Among all of the topic-specific material we chewed on, Rabbi Panken also taught me to be careful about overstating what the Talmud is trying to say, about the importance of not biting off more than I can chew (something my parents and teachers have been trying, mostly unsuccessfully, to get me to do since I was three years old), and about the proper placement of a colon before quotation marks. For these things alone, I owe him an immense debt of gratitude.
But it was the Talmud that drew me to studying with Rabbi Panken, and it was his passion for uncovering its eternal wisdom which inspired me every day during our year of study. With a material known for being impenetrable, esoteric, and challenging, Rabbi Panken’s gentle yet encouraging presence nurtured a spiritual practice within me. Perhaps everyone might recall the labours of a year of thesis-work, surrounded by piles of texts that greet you upon opening your eyes in the morning, and tauntingly say goodnight to you in the evening. It is true, there were many days when my to-do list seemed to grow. But through Rabbi Panken’s steadfast dedication to balance mastery of the text with an eye toward innovation, he helped me discover how the study of Talmud can be a pathway to explore our own distinct place in God’s universe.
One moment in particular stands out for me.

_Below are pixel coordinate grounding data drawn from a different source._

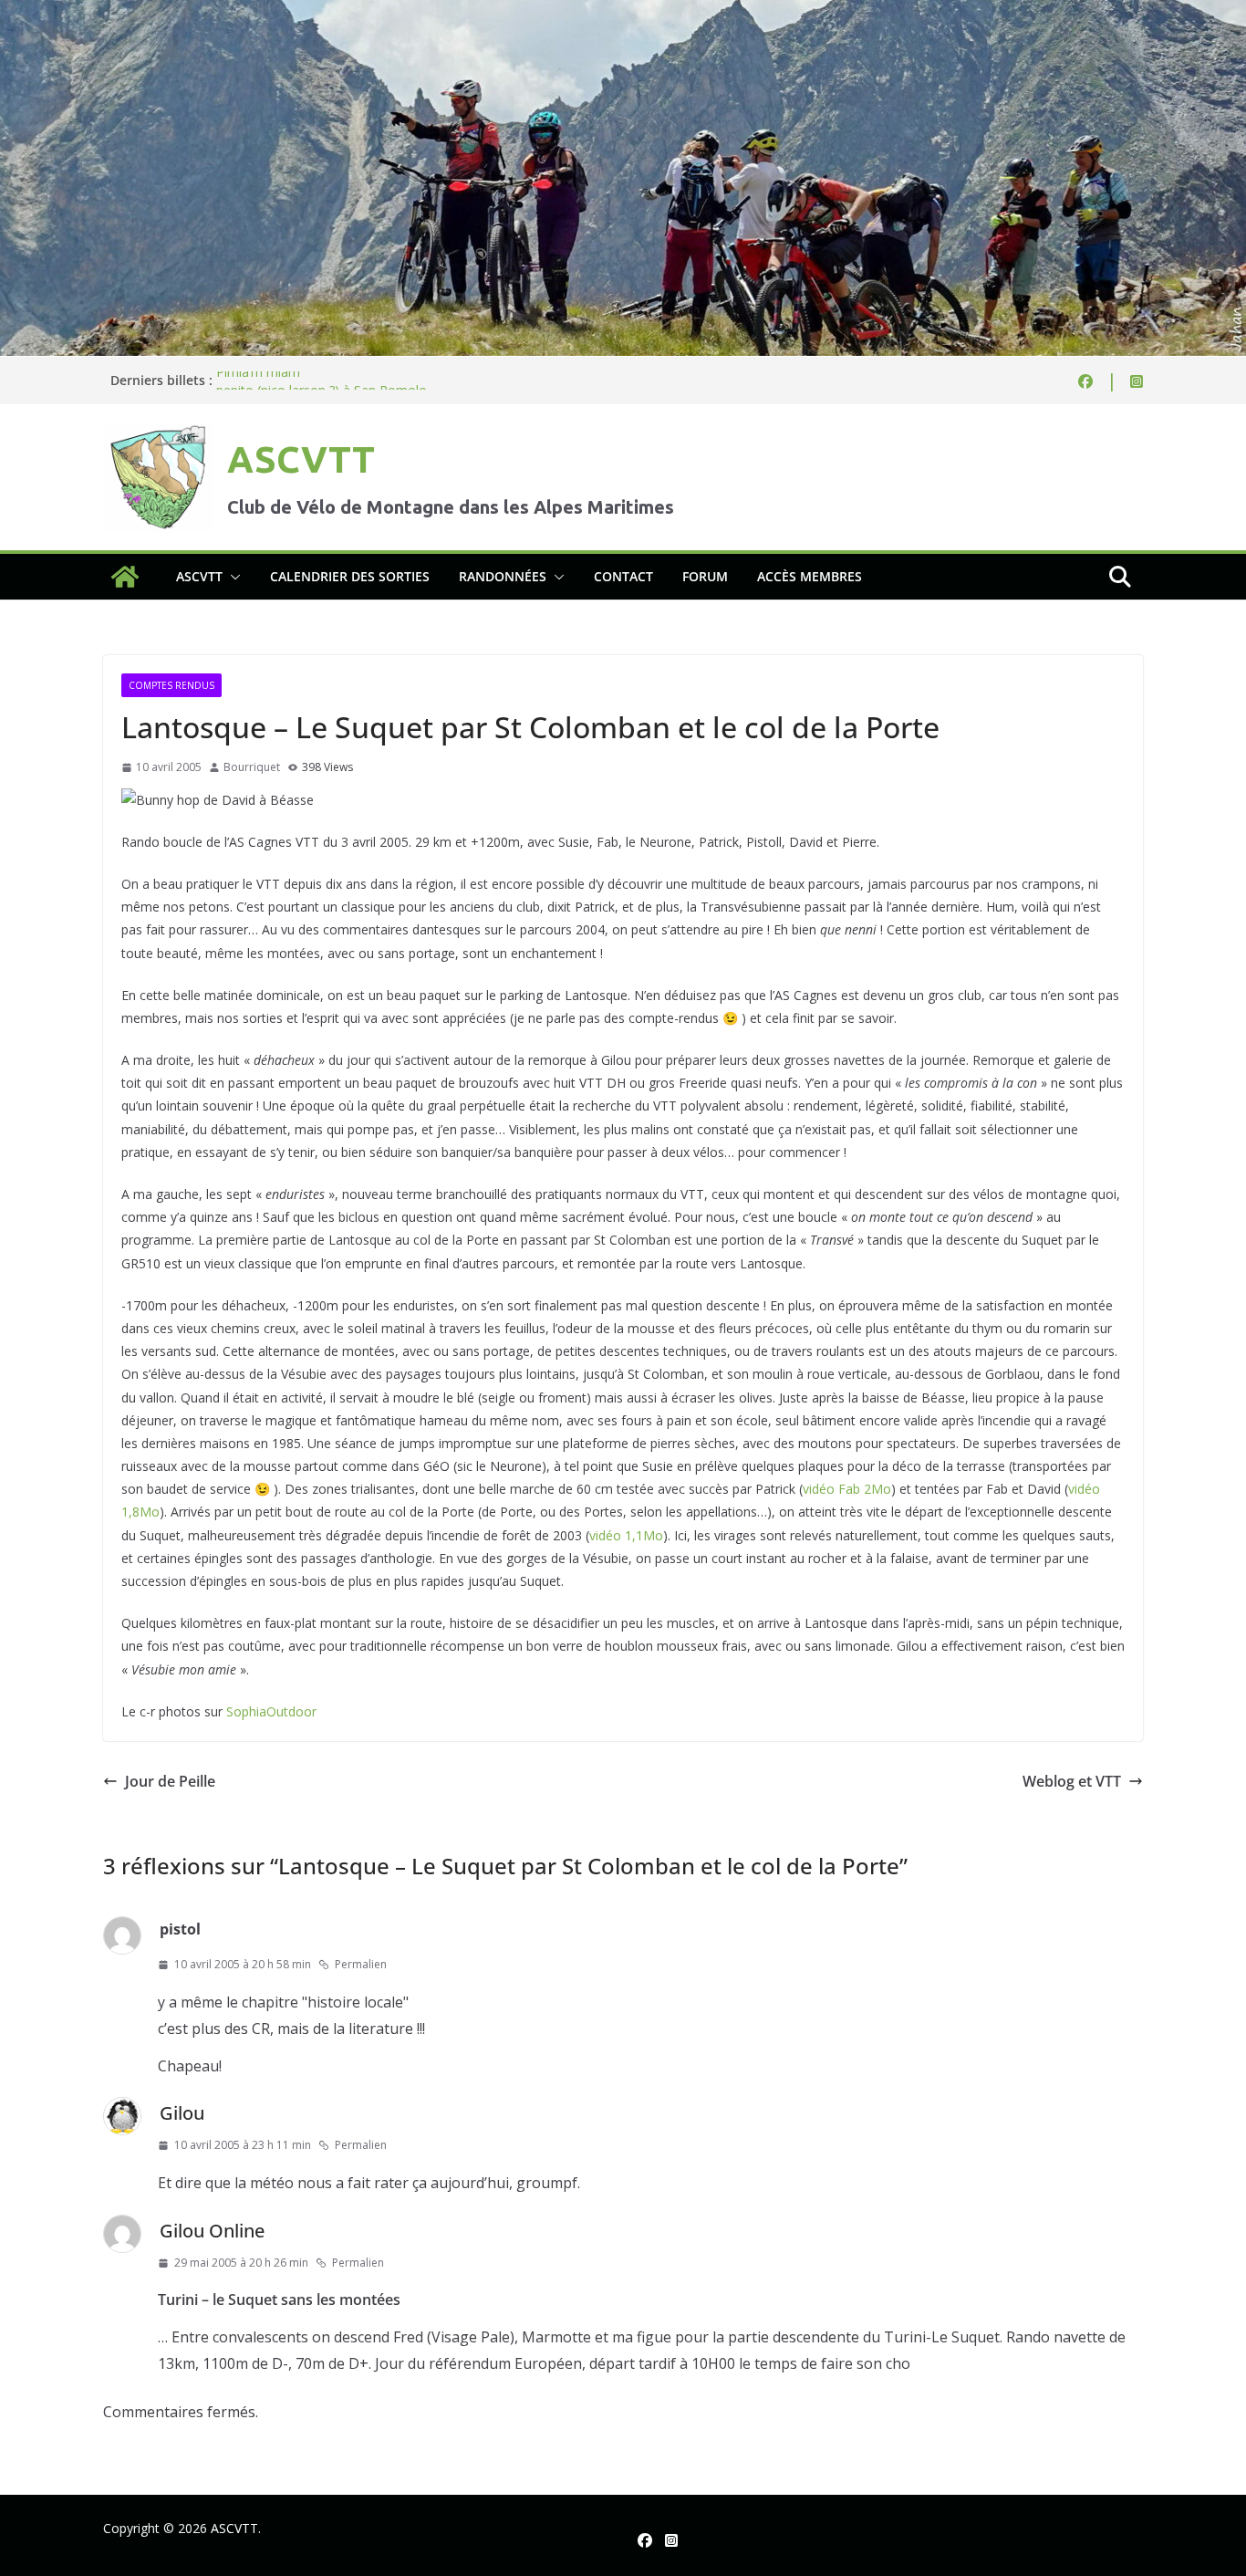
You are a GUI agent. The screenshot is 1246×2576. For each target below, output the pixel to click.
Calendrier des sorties (350, 576)
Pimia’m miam (258, 380)
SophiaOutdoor (271, 1711)
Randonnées (502, 576)
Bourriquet (251, 767)
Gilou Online (212, 2230)
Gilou (182, 2113)
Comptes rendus (171, 685)
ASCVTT (301, 459)
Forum (705, 576)
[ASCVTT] (623, 13)
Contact (623, 576)
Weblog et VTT (1072, 1781)
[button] (232, 576)
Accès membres (809, 576)
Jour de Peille (170, 1781)
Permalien (361, 1964)
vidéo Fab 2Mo (847, 1488)
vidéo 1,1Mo (626, 1535)
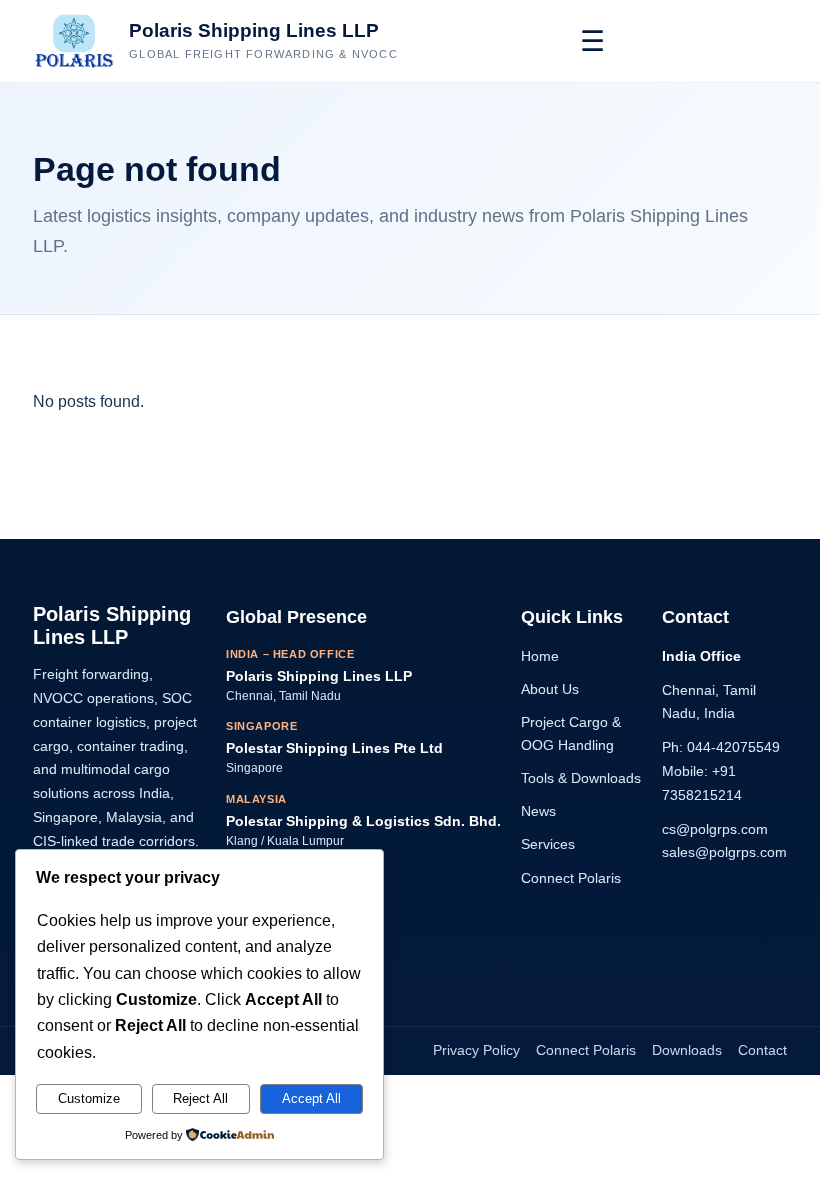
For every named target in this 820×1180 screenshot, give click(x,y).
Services (548, 844)
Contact (762, 1050)
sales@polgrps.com (724, 852)
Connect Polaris (571, 878)
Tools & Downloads (581, 778)
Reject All (200, 1098)
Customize (89, 1098)
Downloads (687, 1050)
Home (540, 656)
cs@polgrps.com (715, 829)
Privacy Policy (476, 1050)
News (538, 811)
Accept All (311, 1098)
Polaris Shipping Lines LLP (254, 30)
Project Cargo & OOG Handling (571, 733)
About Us (550, 689)
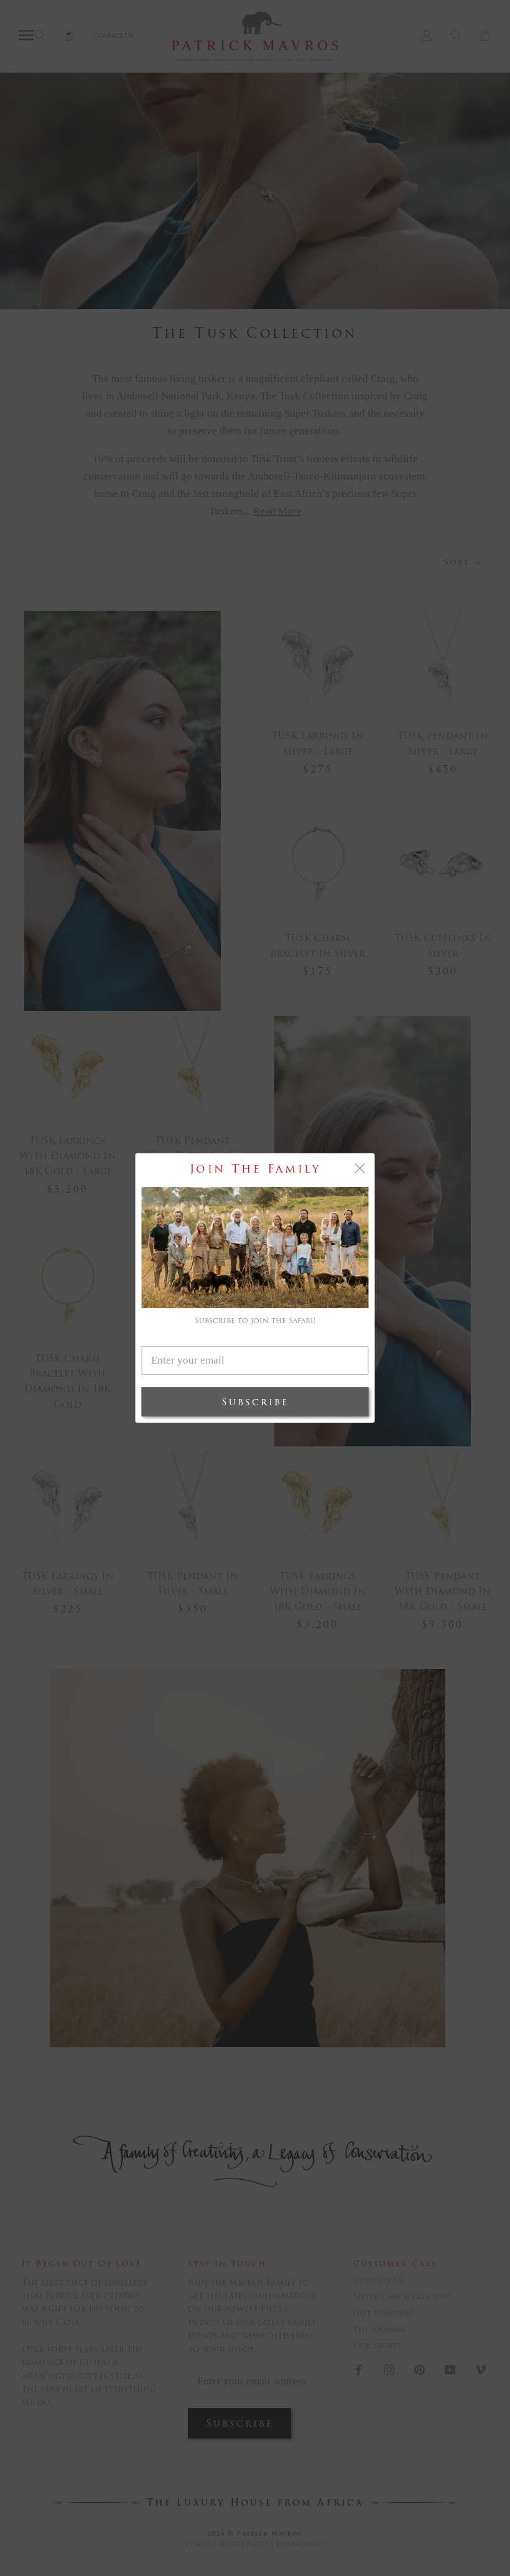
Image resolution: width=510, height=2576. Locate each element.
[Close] (360, 1168)
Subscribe (255, 1402)
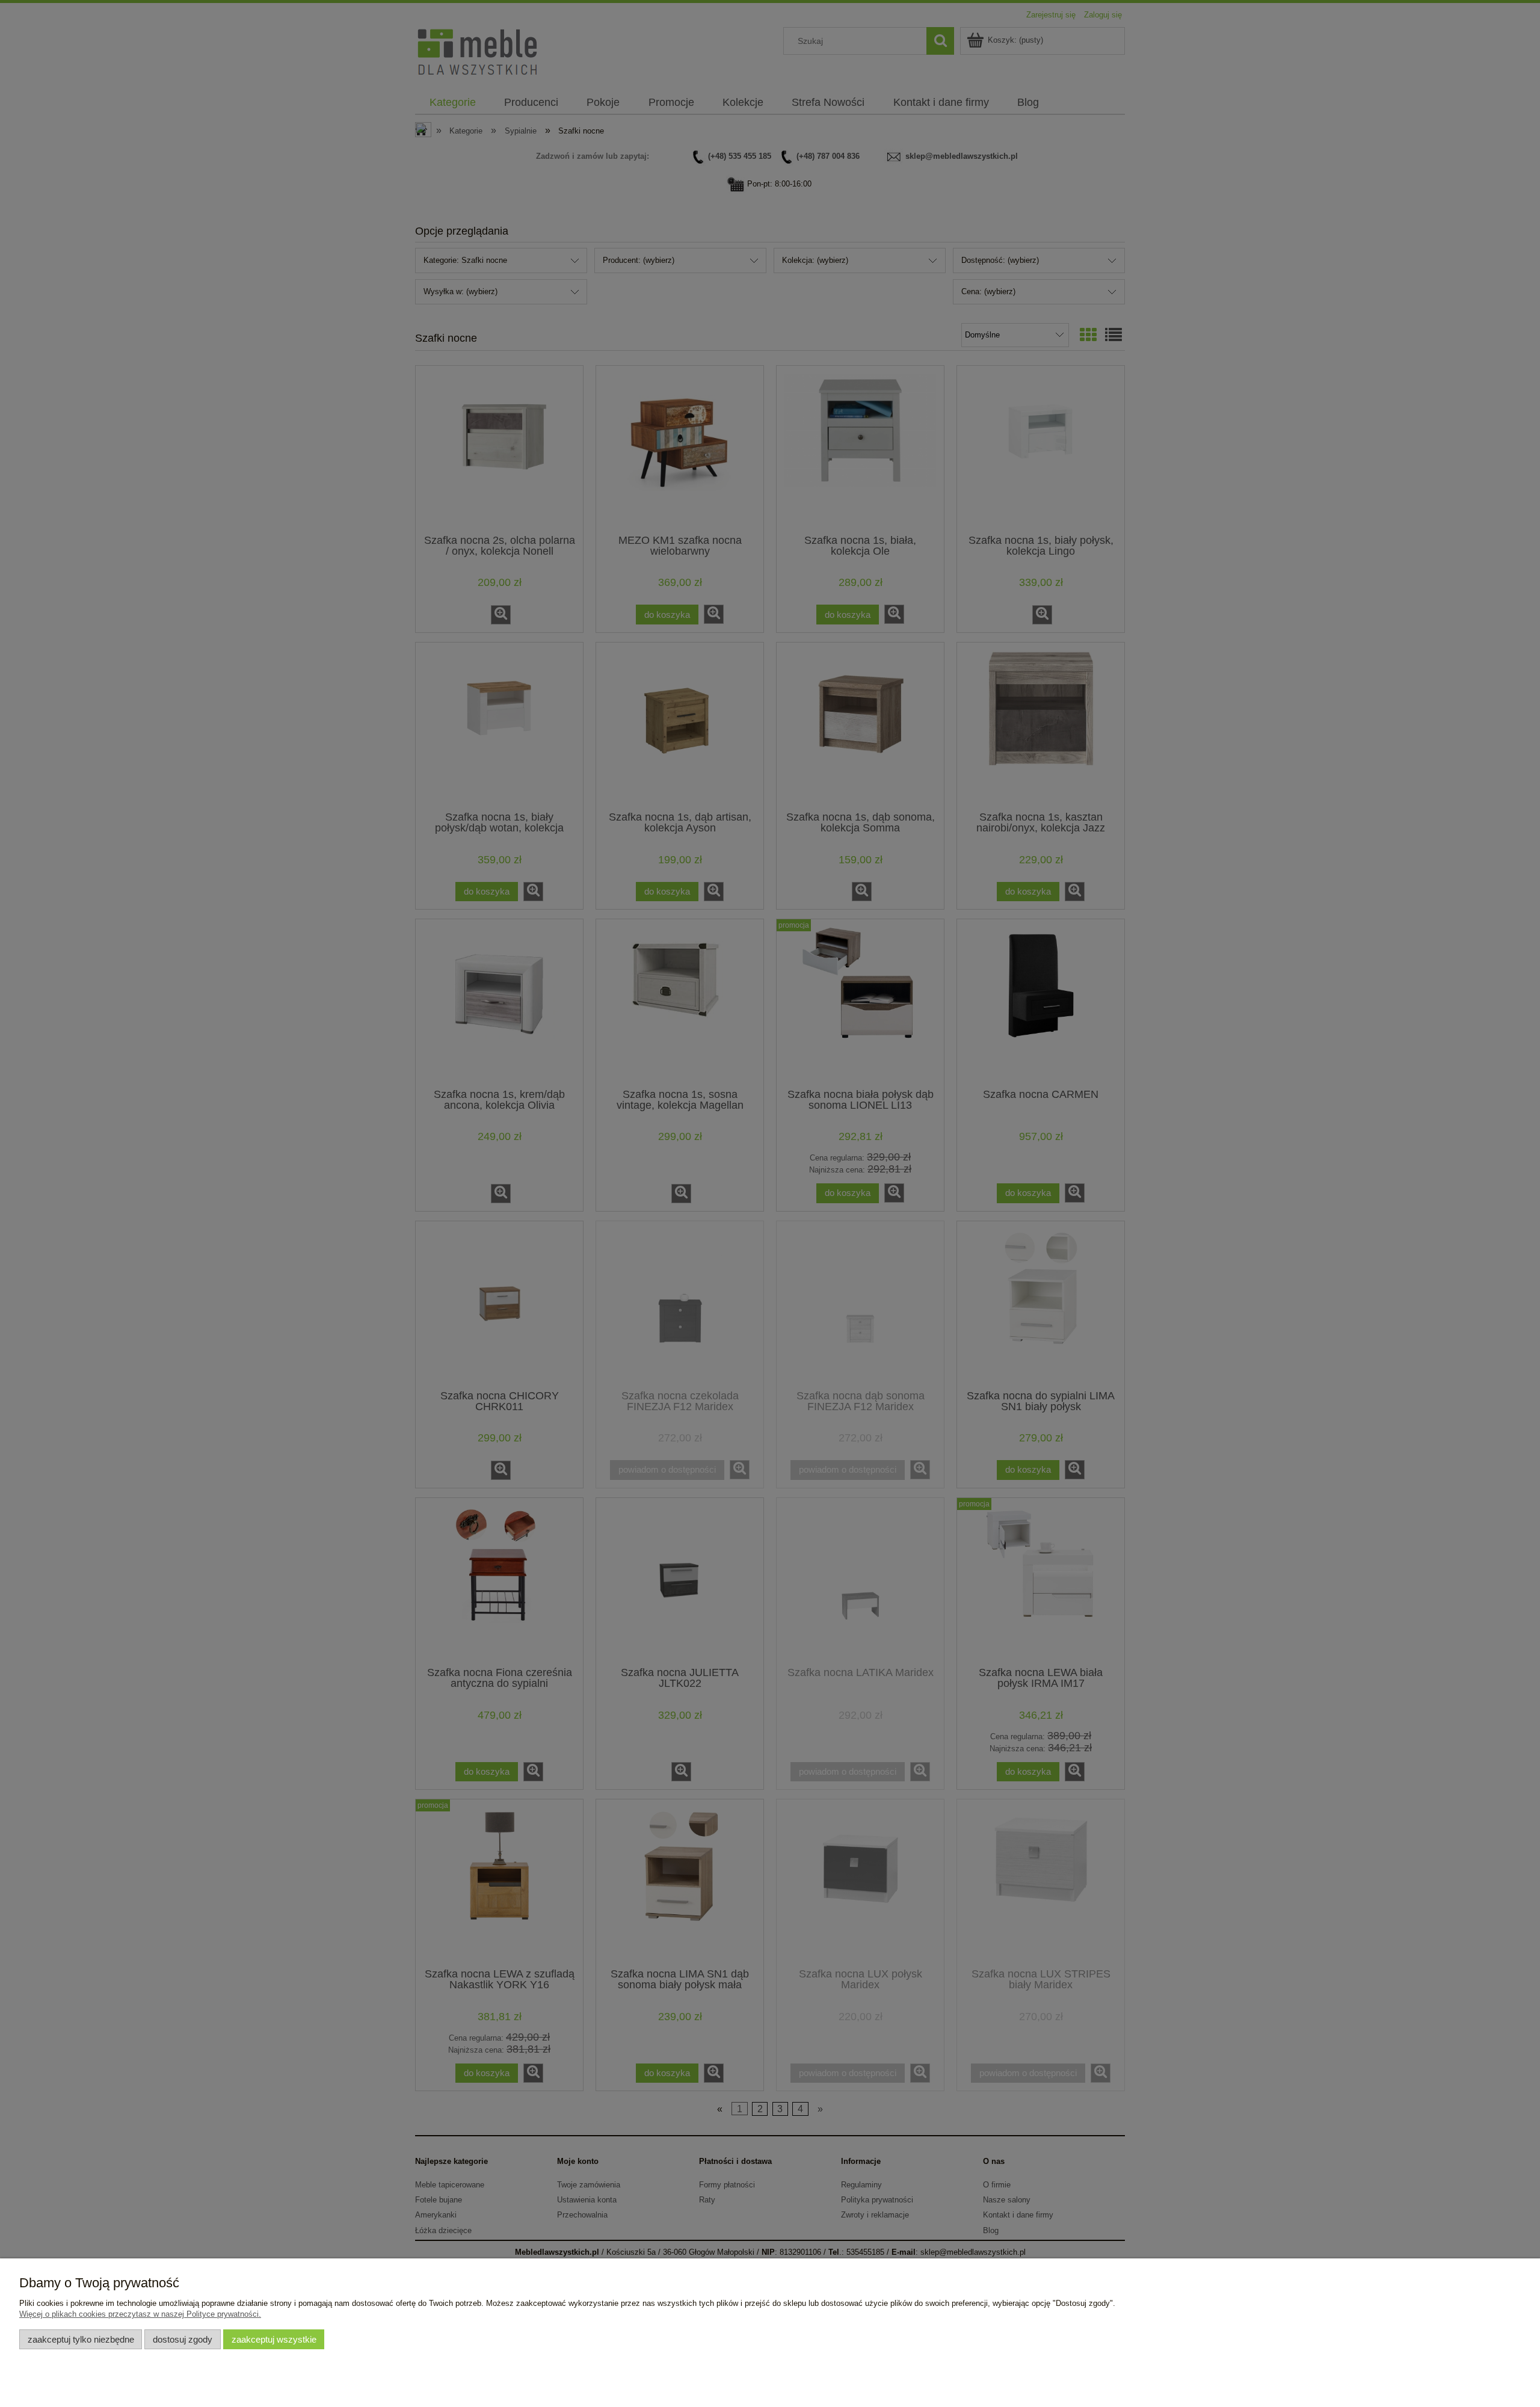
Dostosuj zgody (182, 2339)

One of the texts we settled on as a focus of study comes from Hagigah 3a-b. There, the rabbis engage in an examination of the metaphorical qualities of Torah. Discussing the flowering nature of hiddushim, and the miraculous ability for Torah to generate piles and piles of teachings from a seemingly limited canon, the rabbis ask an audacious question, accompanied by no less audacious an answer: If interpretations of Torah are limitless, how is one ever to master it all? Their answer: you have to listen to everyone. You must open your heart and attune your ears to hear the statements – even those that are contradictory – of your teachers, and your ideological and philosophical opponents. Only then can you truly be said to be a student of Torah.
How’s that for a message of truth desperately needed today?
What I didn’t know in selecting this text is that it was already one of Rabbi Panken’s favourites. I only learned after his death that it had appeared on many of his course curricula and was a regular source of inspiration for him. But rather than mould my learning through his hands, he allowed me to encounter the text on my own terms, with fresh eyes, attuned ears, and an open heart. Rabbi Panken, in learning this text with me, himself embodied its wisdom with such clarity. Through this seemingly small act, he taught me what it meant to be a rabbi and teacher – one who makes room for many to approach our tradition, hears the interpretations of others first, and who delights in learning from all.
I said that it was my zekhut – my honour and privilege – to learn from Rabbi Panken. The word zekhut comes from the word zakh, meaning pure and clear (itself a term used to describe Moshe Rabbeinu’s leadership). Rabbi Panken was truly a pure and clear soul – a teacher without pretense, a leader full of honesty and integrity, a servant of God, whose outsides matched his insides with such clarity. With each and every opportunity I have to study and teach Talmud for the rest of my life, I will always carry with me his example of what it means to be zakh. May his righteous memory be for a blessing.